With that immense hurdle cleared, now there’s simply no excuse to reach for any animal products.

Easy Flan for Two

2 Tablespoons Dark Brown Sugar, Firmly Packed
2 Tablespoons Follow Your Heart VeganEgg
1/2 Cup Cold Water
1/2 Cup Non-Dairy Milk
1/4 Teaspoon Vanilla Extract
1/4 Teaspoon Finely Grated Orange Zest

Preheat your oven to 325 degrees and lightly grease two 4-ounce ramekins. Sprinkle 1 tablespoon of brown sugar into the bottom of each ramekin and set aside.

In a large bowl, thoroughly whisk together the VeganEgg and cold water until completely smooth. Make sure there are no lumps remaining before proceeding. Add in the non-dairy milk, vanilla, and zest, and whisk again to combine.

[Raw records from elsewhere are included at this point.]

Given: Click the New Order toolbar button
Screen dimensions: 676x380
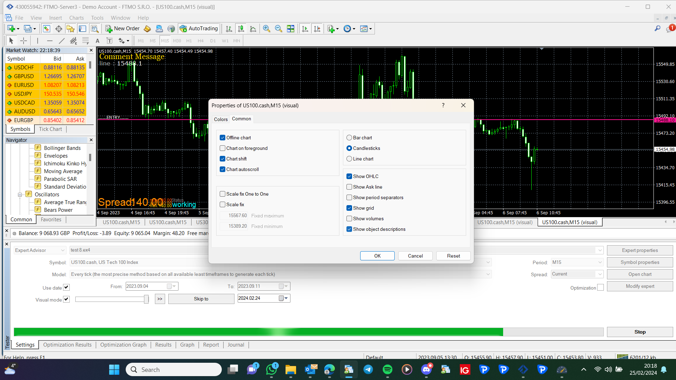Looking at the screenshot, I should 122,29.
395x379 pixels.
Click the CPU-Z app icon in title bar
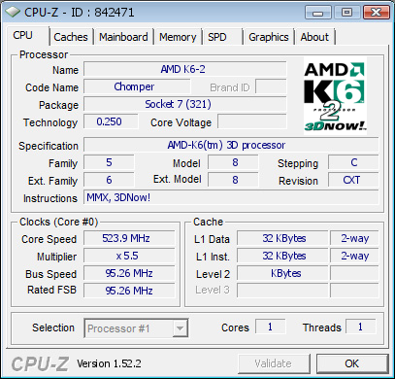click(13, 13)
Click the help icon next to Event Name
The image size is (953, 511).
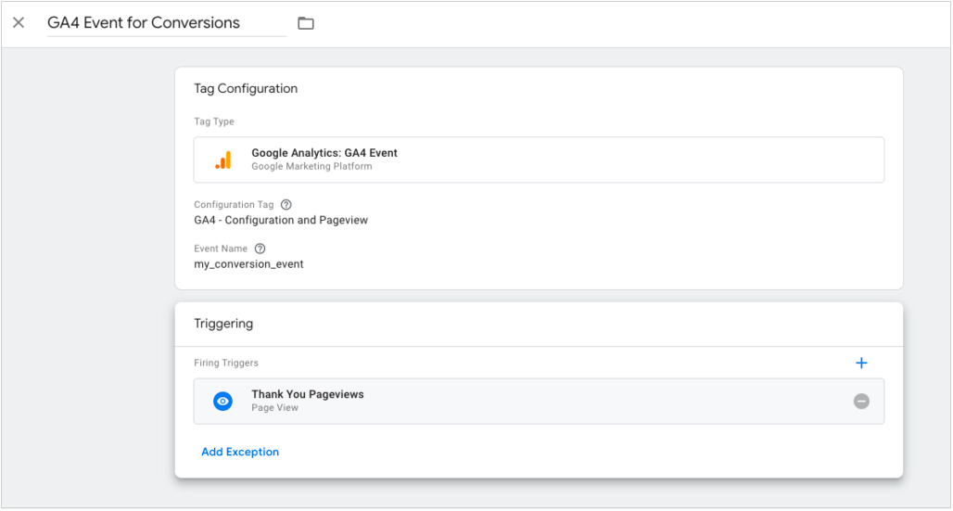[260, 249]
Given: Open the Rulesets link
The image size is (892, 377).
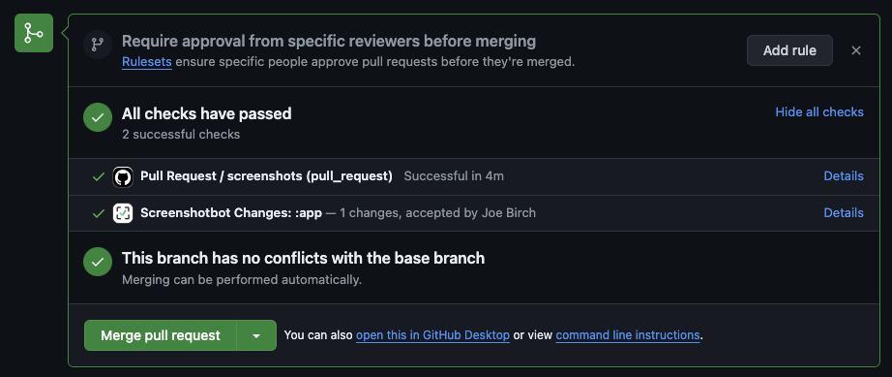Looking at the screenshot, I should (147, 61).
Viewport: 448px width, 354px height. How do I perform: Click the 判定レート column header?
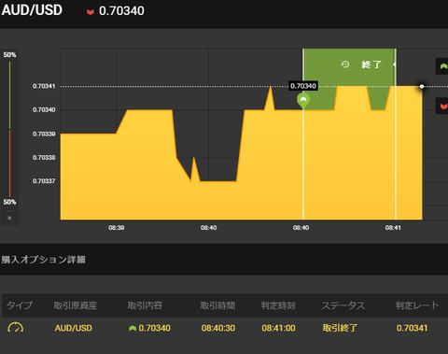click(417, 305)
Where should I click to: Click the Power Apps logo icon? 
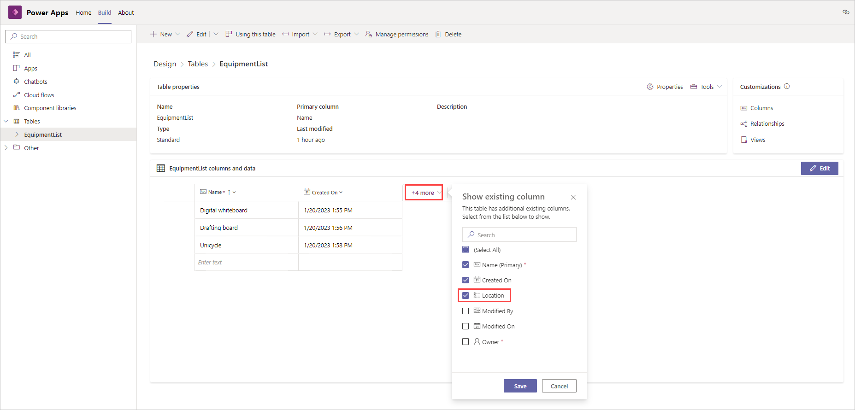[15, 12]
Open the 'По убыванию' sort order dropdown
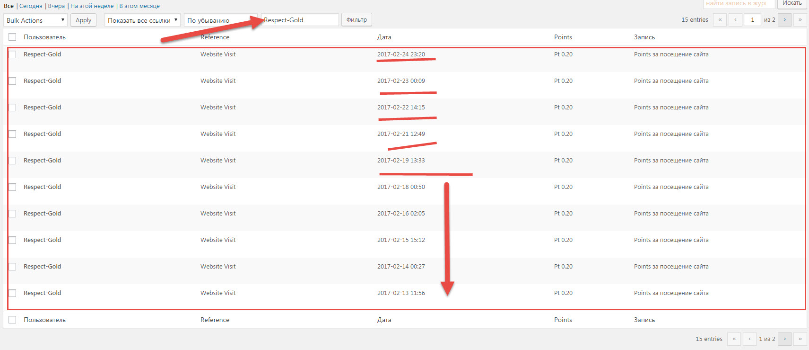 [x=220, y=20]
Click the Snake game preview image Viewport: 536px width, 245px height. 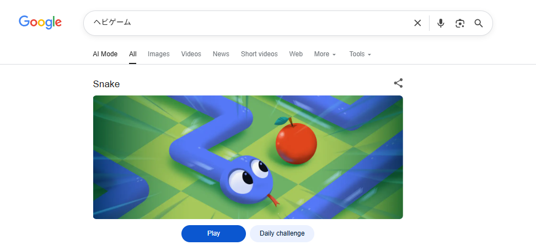click(248, 157)
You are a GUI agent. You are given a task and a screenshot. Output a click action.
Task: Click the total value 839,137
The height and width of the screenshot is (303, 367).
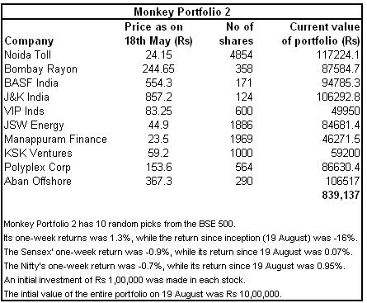pos(341,195)
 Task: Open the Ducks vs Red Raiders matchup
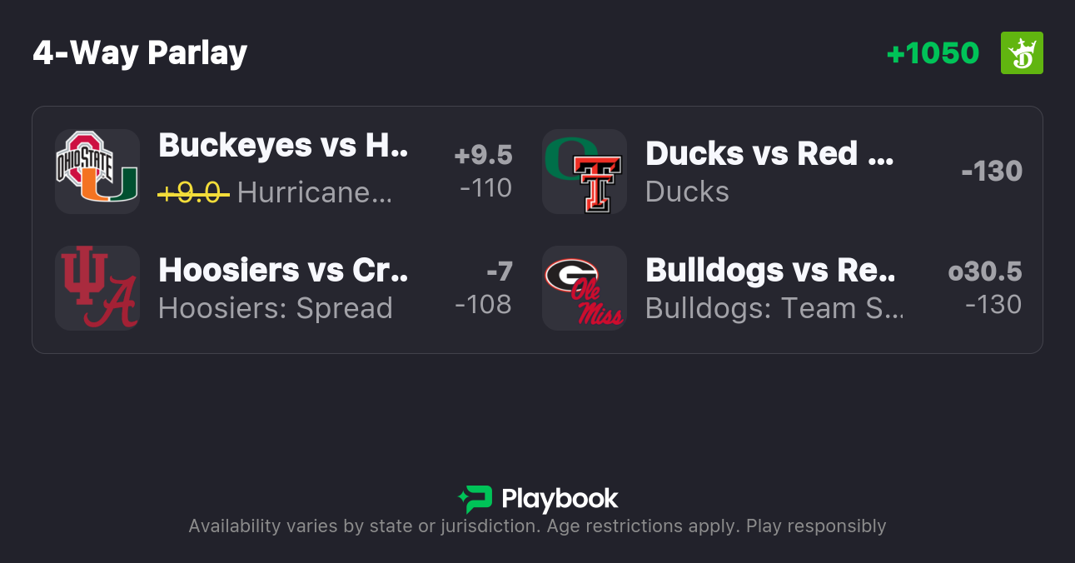tap(769, 154)
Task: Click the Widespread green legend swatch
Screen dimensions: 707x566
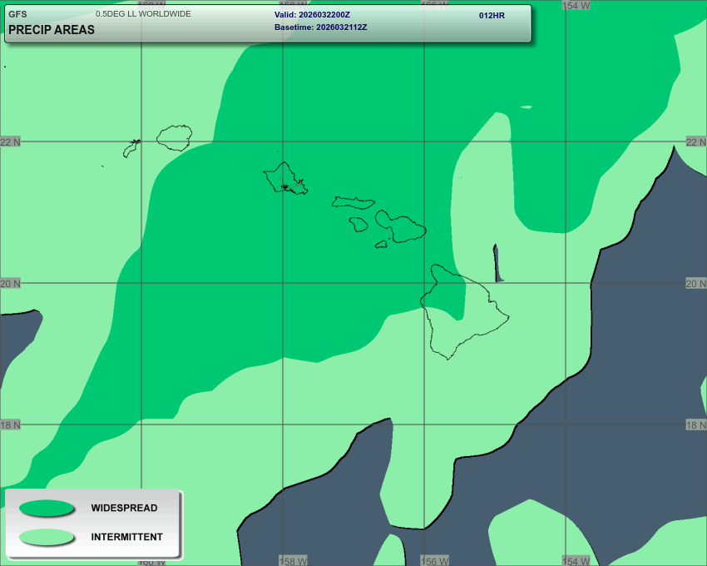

Distribute the liquid mixture equally between the two ramekins, and place them in a larger baking dish. Place this in the oven and pour hot water into the larger dish to reach just about halfway up the sides of the ramekins. This will create a water bath to more gently cook the custards, and prevent them from cracking as they bake.

Bake for 45 – 60 minutes, until set around the sides and top, but still wobbly much like a cheesecake. Let cool completely before moving to the fridge. Chill for at least 2 hours or up to overnight. To serve, invert the flans on individual plates, and enjoy!